The Institute of Chartered Accountants of Barbados (ICAB) also made a presentation to the Select Committee with President Andrew Brathwaite cautioning the committee and Integrity Commission that the proposed requirement for public officers to file their financial affairs every two years with the Commission, has been problematic in other Caribbean countries.

“In Jamaica for example, of 224,000 declarations due for filing for the years 2003 to 2015, 85,000 or 35 per cent remained outstanding in 2016. During 2015, however, only 93 delinquent public servants were reported to the Director of Public Prosecution for court action and only 47 were brought before the court,” Brathwaite noted, adding that the number of required filings in Barbados is likely to be significantly lower than in Trinidad and Jamaica.

ICAB is comfortable that the requirement to file the declarations every two years instead of annually, would alleviate some of the challenges experienced in Trinidad and Jamaica without materially reducing the effectiveness of the measure, he said.

“We are pleased as well that the legislation provides for publication in the Official Gazette and in a daily newspaper of the names of specified persons in public life who have failed to file declarations or furnish such particulars as requested,” Brathwaite told the committee.

He is recommending that the form of the declaration of financial affairs should be published for public comment before the Joint Committee concludes its work and that a detailed list of the specified persons in public life should be published well in advance of its [bill] enactment to remove any uncertainty about who is required to file.

The ICAB president asked the committee to consider the institute’s proposal that the commission should be given the discretion to apply to the High Court for it to order public officers who have been allowed the six-month extension and still refuse to file, to do so.

In the Integrity Barbados movement’s contribution, spokesperson Alicia Archer suggested that the whistle-blower provisions should not be limited to public officials.

“Public officials do not corrupt themselves, they do not bribe themselves. And therefore, there must clearly be a private sector counterpart who is the left hand if the public official is the right hand. There is therefore no good reason that we have found for the limiting of the whistle-blower provisions to public officials only,” Archer said.

She said the provisions as currently drafted, provide no external motivation, either through reward or otherwise, for anyone to put their mortgage, their plane trips to Miami on the line in order to bring this information to light. “If there is no information, what is there to be investigated. If there is no investigation, what is there to be prosecuted? If there is no prosecution there can be no deterrent... and therefore people will feel free to continue doing as they like secure in the knowledge that the legislation is ineffective,” she pointed out.

“The whistle-blower provisions need to be extended to any, and all persons however they may come by the information and not simply be limited to the very narrow class of public officials,” suggested Archer.

She also urged the removal of that part of the bill on disclosure which she contended could be used as a weapon to undermine whatever protections are afforded by the legislation by creating subsequent laws indicating that it is an offence to disclose X or Y.

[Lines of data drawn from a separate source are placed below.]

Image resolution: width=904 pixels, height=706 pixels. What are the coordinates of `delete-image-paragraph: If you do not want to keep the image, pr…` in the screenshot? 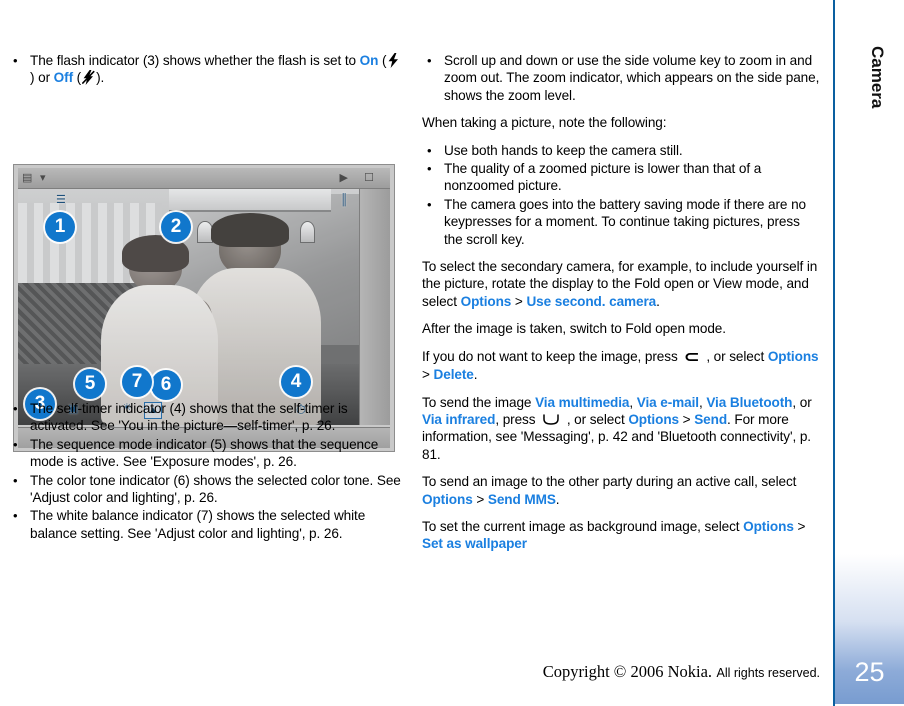 It's located at (622, 366).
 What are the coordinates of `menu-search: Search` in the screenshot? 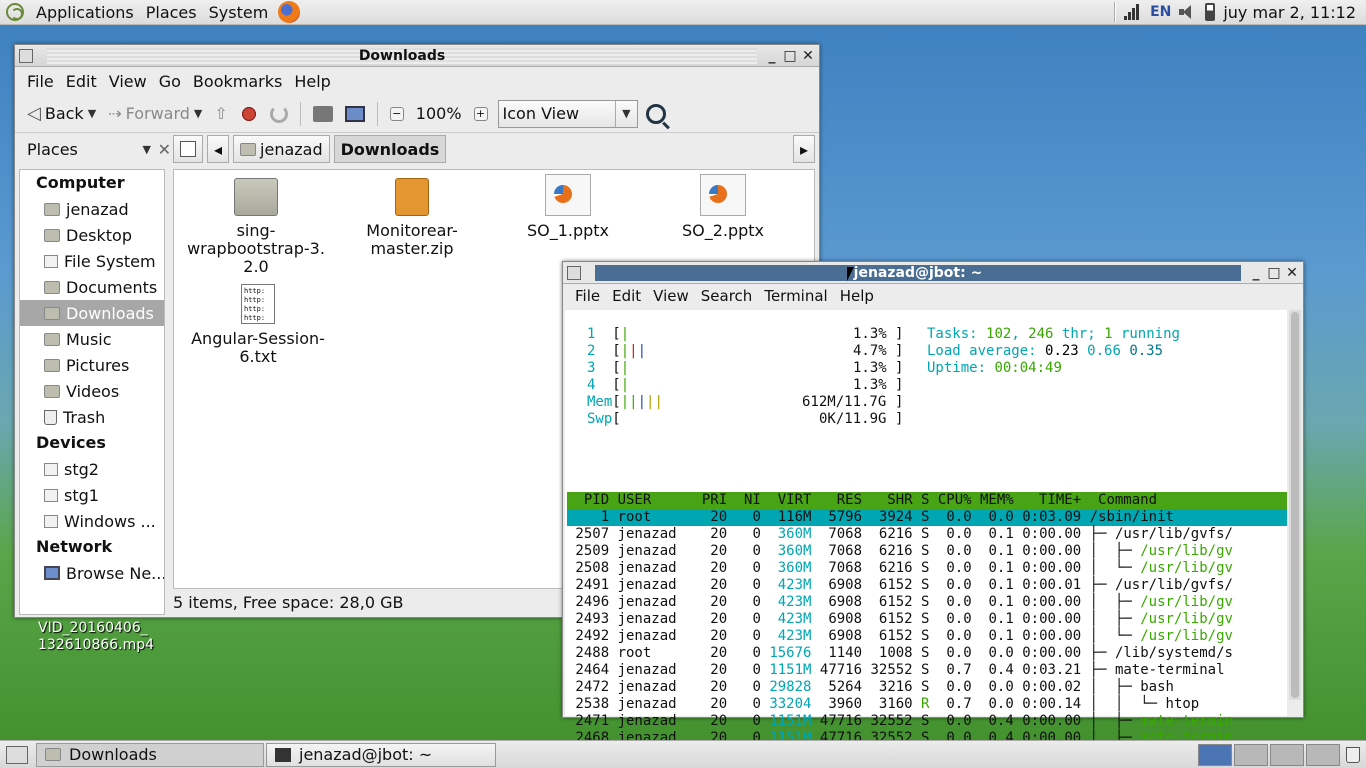 It's located at (727, 296).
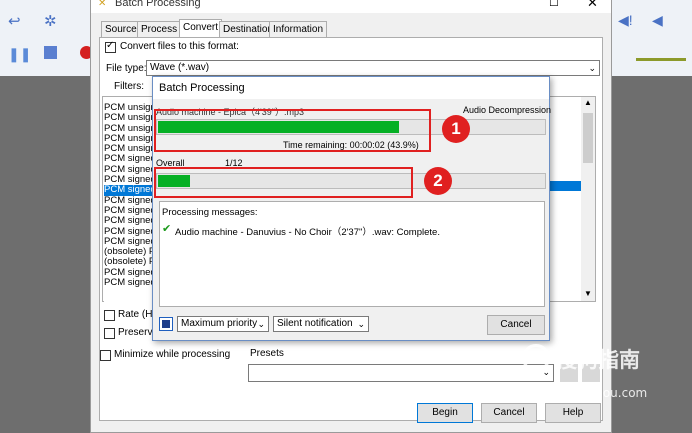 Image resolution: width=692 pixels, height=433 pixels. What do you see at coordinates (592, 6) in the screenshot?
I see `close-icon: ✕` at bounding box center [592, 6].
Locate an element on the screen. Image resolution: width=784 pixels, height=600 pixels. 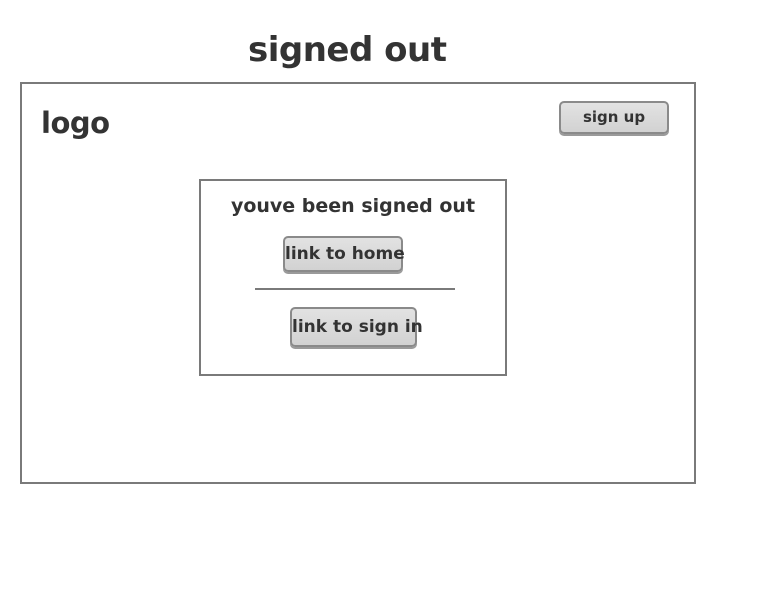
logo: logo is located at coordinates (76, 123).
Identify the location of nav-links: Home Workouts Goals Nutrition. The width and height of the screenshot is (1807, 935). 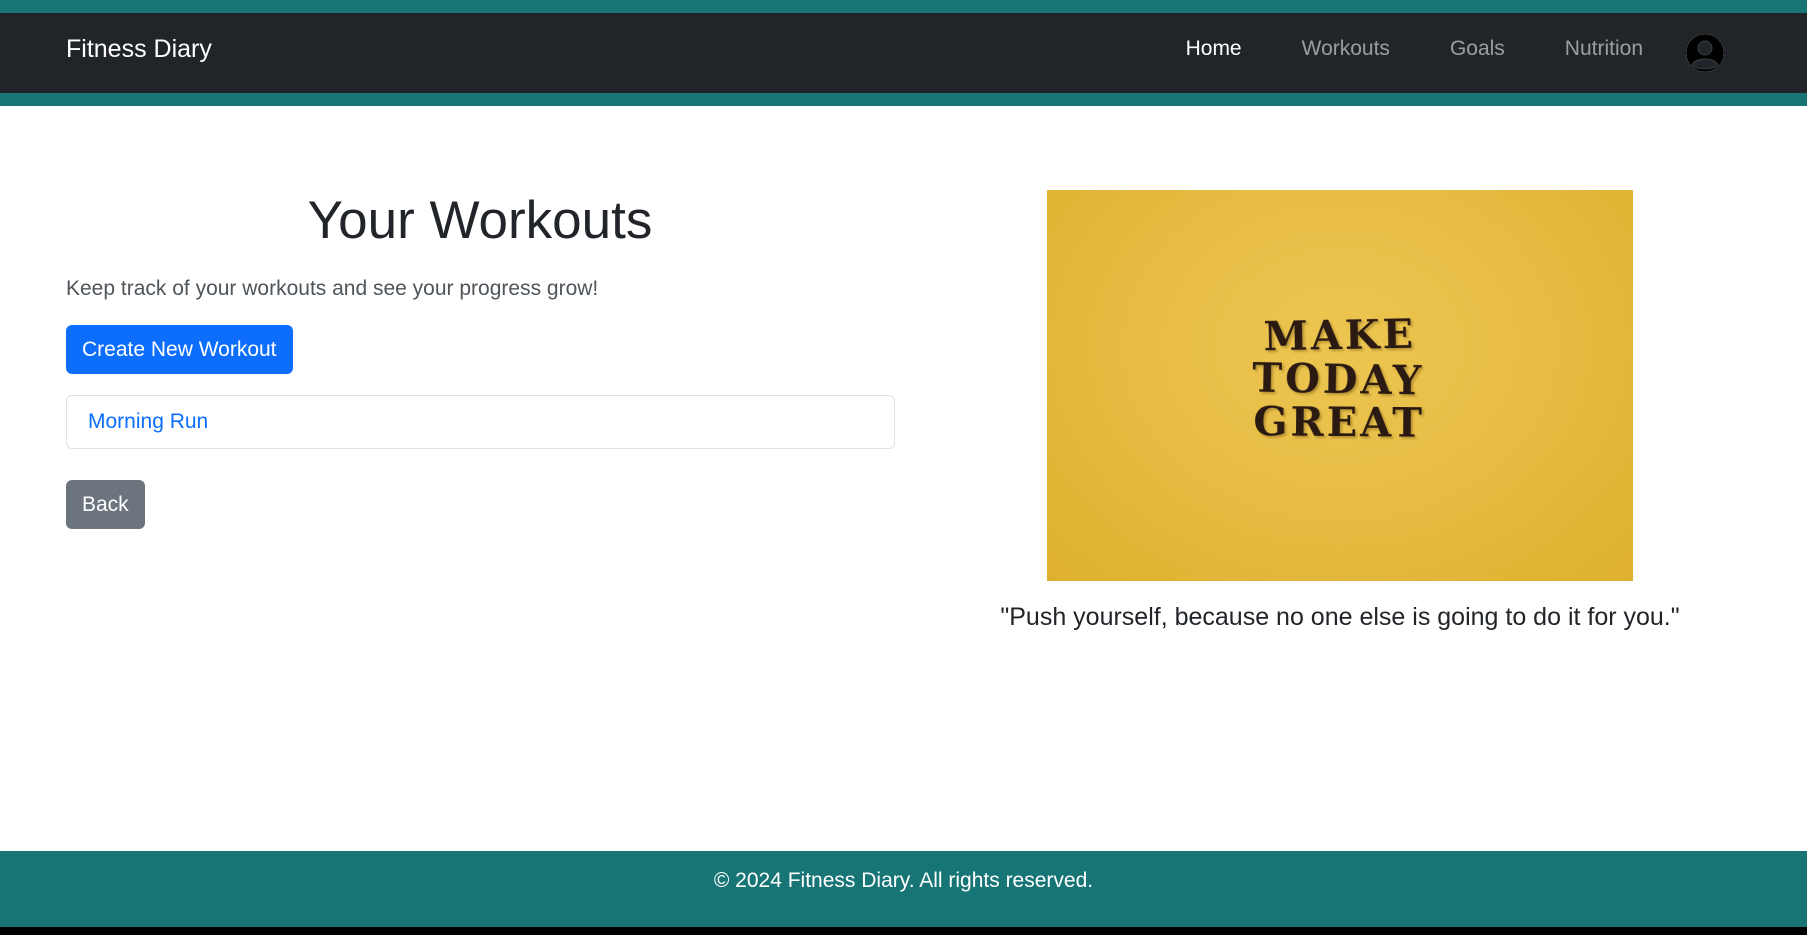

The Integrity Barbados spokesperson also recommended that in order to facilitate disclosure by whistle-blowers or other concerned citizens, simplicity of language in the bill needs to be key. “So that the disclosure should really be made directly to the commission and not to the multiplicity of persons outlined in several different sections of the Act,” Archer added.

Recommendations were also made by leader of the United Progressive Party (UPP) Lynette Eastmond, head of Solutions Barbados Grenville Phillips, leader of Kingdom Government of Barbados Steve Hunte and his counterpart from the New Kingdom Alliance Lynroy Scantlebury.